Born in Cambridge, Barry Eric Odell Pain was educated at Sedbergh School and Corpus Christi College, Cambridge. He became a prominent contributor to The Granta. He was known as a writer of parody and lightly humorous stories.
I discovered this by accident, packaged as a missing link in British humor between "Diary of a Nobody" and P. G. Wodehouse. With the endorsement of Terry Jones, I couldn't pass it up. Like "Diary of a Nobody," it is about the foibles of a lower-middle-class bumbler, but unlike "Diary" it is free of class condescension and has a warmth that is lacking in "Diary"--which explains why Lady Marchmain in "Brideshead Revisited" wasn't forcing her weekend guests to listen to the Eliza Stories. Also, these stories were not collected in a book initially, but appeared in short short installments in pamphlets and magazines sold in railway stations. Reading several in a row reminds you that they are best read at the rate of one a day, so reading them one a day is how I went through this book. I loved the stories--amusing and a weird window into one corner of Edwardian life. The main character initially appears to be a sort of stack-blowing Basil Fawlty creep, but he is humanized, almost lovable, by the end. The last section shifts to the point of view of the unnamed protagonist's young son Ernest, and I get the impression that Pain meant to develop this character but never got around to it. A precocious child obsessed with the minutiae of finance but lacking certain empathetic qualities, it's not clear if Pain is channeling some person he knows--or perhaps himself is?--who has what we would now call Asperger's syndrome, or whether he had some larger point to make, or both. It's a shame he didn't write more of these.

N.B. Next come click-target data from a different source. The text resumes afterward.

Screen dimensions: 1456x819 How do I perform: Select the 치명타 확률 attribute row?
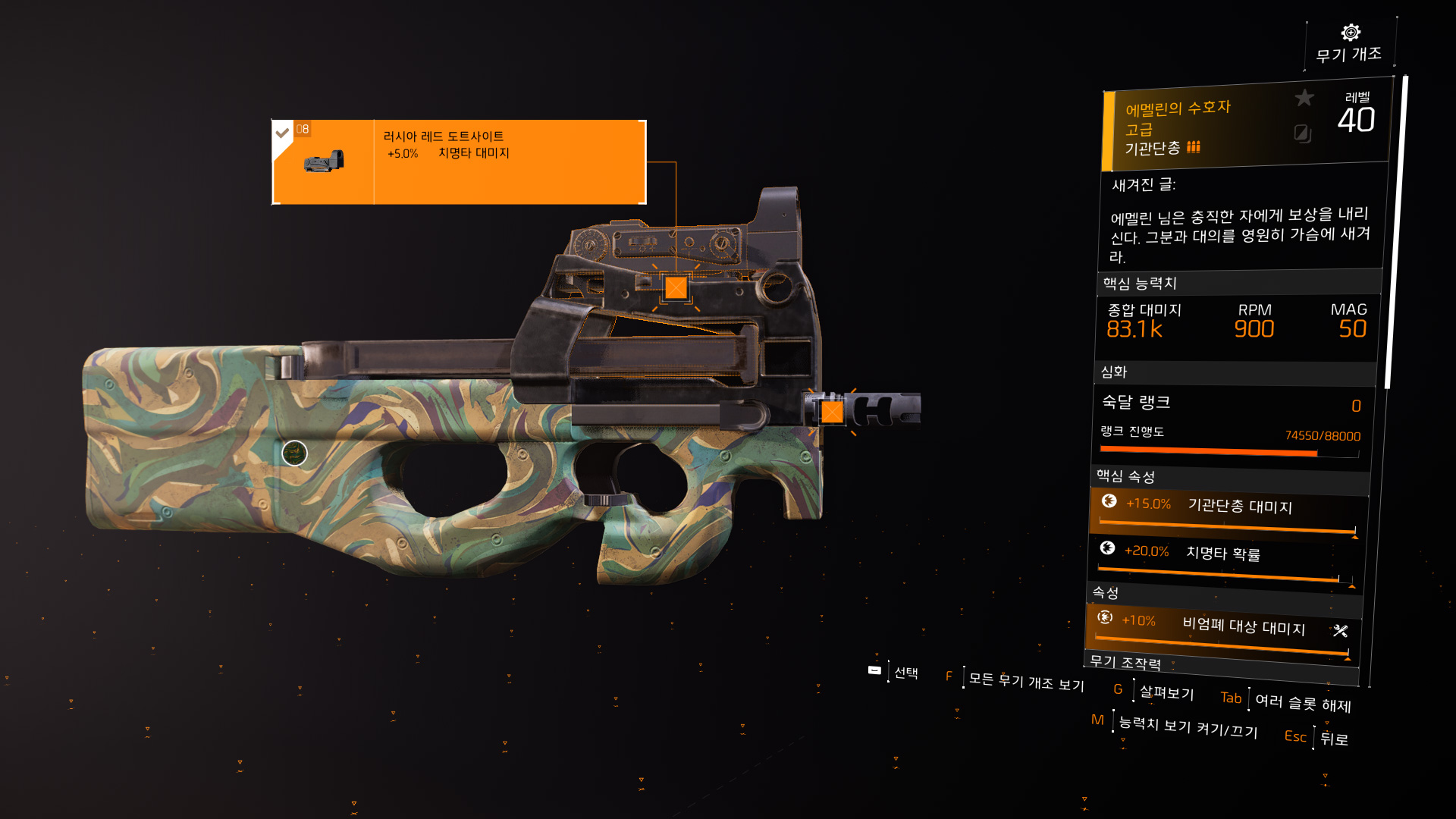[x=1225, y=560]
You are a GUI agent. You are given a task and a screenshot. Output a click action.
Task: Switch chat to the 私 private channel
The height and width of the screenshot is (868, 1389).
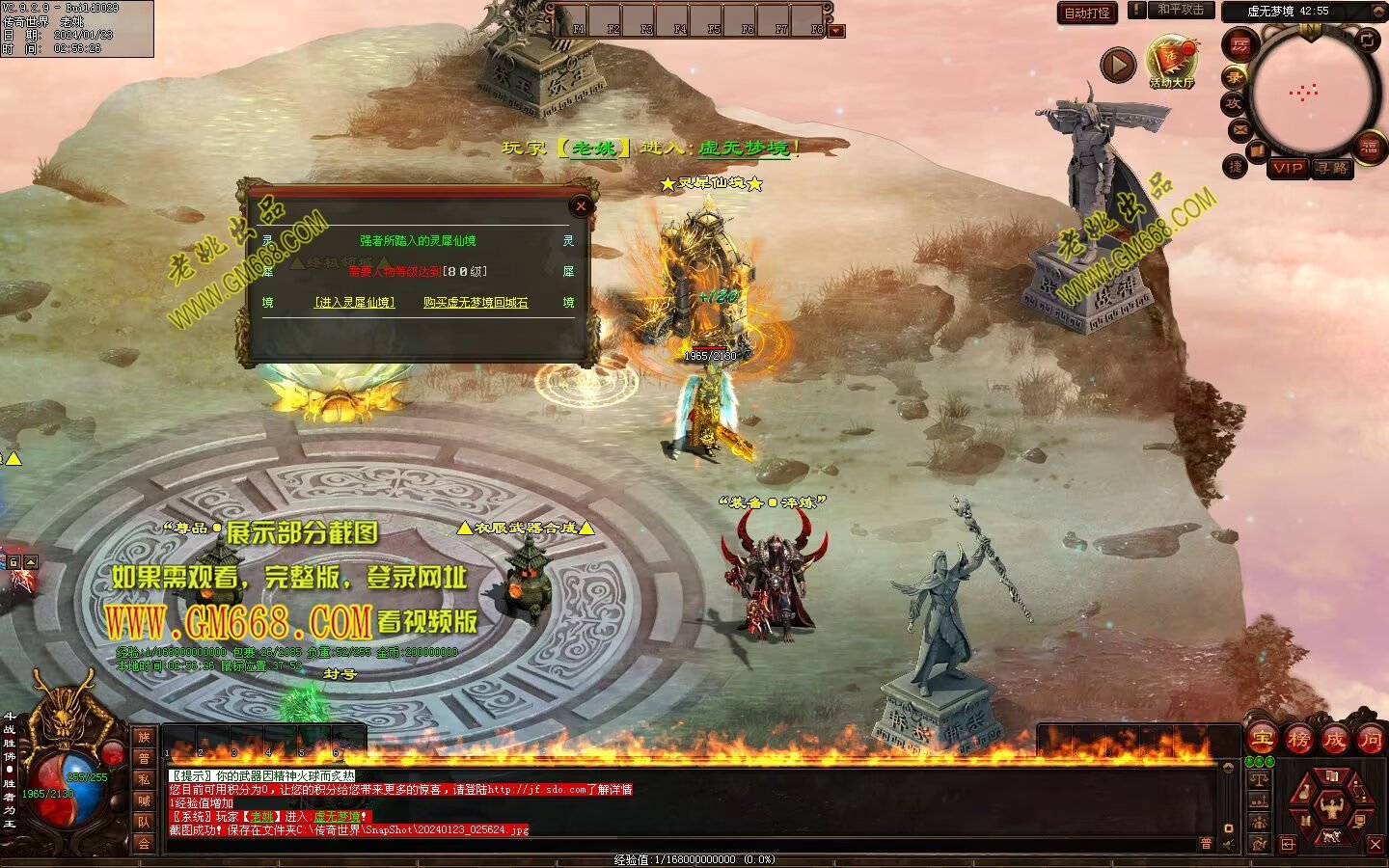pyautogui.click(x=144, y=779)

Incidentally, despite what some blurbs will tell you, it's not as funny as "Three Men in a Boat," precisely because nothing is as funny as "Three Men in a Boat."
I love this book for the same reasons I love the BBC comedy "Keeping Up Appearances"—it focuses on a hilariously un-self-aware pompous wind-bag whose pretenses are crystal clear to everyone else. The Eliza stories are told from the point of view of a social climbing, dimwitted Edwardian clerk, never named, who industriously instructs his clever wife on pretty much everything. A book to read and re-read.
This is a similar type of humour to "The Diary of a Nobody" but much better. Barry Pain doesn't over-work the jokes. It's observational humour rather than humour through word play and very funny. The really clever thing is that Eliza's son has the same faults as his father. You just laugh at the father, he's a buffoon, but the son, although funny, is actually quite sinister.
Similar in concept to Diary of a Nobody or Augustus Carp: a small-minded British man writes about himself and shows how small-minded he is, acting thereby as a satire on the preoccupations of his entire class. It's mildly amusing, but not enough so for me to get very far through it.
A contemporary of the Grossmiths, Pain's comic creation - Eliza's husband (he is never referred to by his forename) is an arrogant, honourable, ineffectual, well-meaning, pompous snob. He irritates Eliza, the servants and tradesmen and gets himself into all sorts of hilarious predicaments which will delight anyone who has read Diary of a Nobody (to which it is very similar), Three Men in a Boat or is a fan of TV's Victor Meldrew. He always reminds me of Arthur Lowe's Captain Mainwaring. Timeless comedy and written in brief episodic chapters which are perfect for bedtime reading, although I doubt if you could limit yourself to one chapter per night. I first read a battered 2nd hand paperback copy over 30 years ago and loved it immediately. So that I could get copies for friends I contacted Prion books to see if they'd be interested in buying the rights and re-publishing. To my delight they did, and i feel kind of proud to have kept it in print for a while longer. They also took up my suggestion to re-publish Fortune/Wells' A Melon for Ecstasy, another lost classic
Collection of five British humor novellas written in the Edwardian Era (1900-1913). Good character sketches and view of life for the time period. Several laugh out loud moments.